This is really and something I’ve been thinking about a lot has well. I was using Sumatra for a while, which worked pretty well, but since it’s written in Python, it required a bit of a context switch every time I used it. The requirement to commit my code before saving data also became kind of a pain, even though as was pointed out by others, it is good practice. I like the idea of throwing a warning and adding the _dirty tag.
I will definitely give this a try. Thanks!

1 Like

Just pinging in, there is a standard way to add almost any information to images: in their metadata. A related effort was discussed in this post. So for an actual image, yea you can add a string (among other things). But this is a specific solution for images, maybe a more general solution (like the TOML idea of @kevbonham) is better.
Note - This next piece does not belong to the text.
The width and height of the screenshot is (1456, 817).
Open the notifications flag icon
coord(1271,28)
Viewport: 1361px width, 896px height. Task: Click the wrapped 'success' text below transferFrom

Arggghh. Meaningful file names, and meaningful directory names. Arrrgggh.
I suppose there’s no stopping them, but we are in an era of S3 compliant object stores.
One day we will get away from huge deep directory trees where the directory names are the metadata.

Look at Architecta, for instance (commercial product)

2 Likes

The Tagsave thing I really like though!

1 Like

I don’t agree with this approach. I’d much rather have my data in the folder of my science project, in a clear and well organized folder tree. I know what each folder means. The arcitecta that you shared is already too complicated for me. Only the fact that it uses a server to handle data is already too complicated for me.

I think there are two things to separate here:

  1. A specific, contained scientific project (which of course could use data from other projects)
  2. A huge collaboration with many projects, many many people and absurd amount of data.

For example, I do the first, and DrWatson has also the clear goal of helping the first. DrWatson it is not a data management system (but as I said, we plan to interface CaosDB, which is a data management system tailored for scientific projects).

1 Like

I’ve added a note in the docs clarifying the data management part (which is not the purpose of DrWatson) and mentioning CaosDB (whos purpose is data management).

But doesn’t CaosDB fall into the too-complicated category as well? Here a fig from their paper:

I’ve been procrastinating reading up on https://www.datalad.org/, which was posted by @c42f in Data versioning · Issue #37 · JuliaDynamics/DrWatson.jl · GitHub. Based around git, this might be a better fit for Julians?

2 Likes

Yes, of course, it absolutely is too complicated. Which is why it will a separate package if we manage to port it to Julia.

2 Likes

@Datseris Thankyou for separating out the problem like that. I agree.

1 Like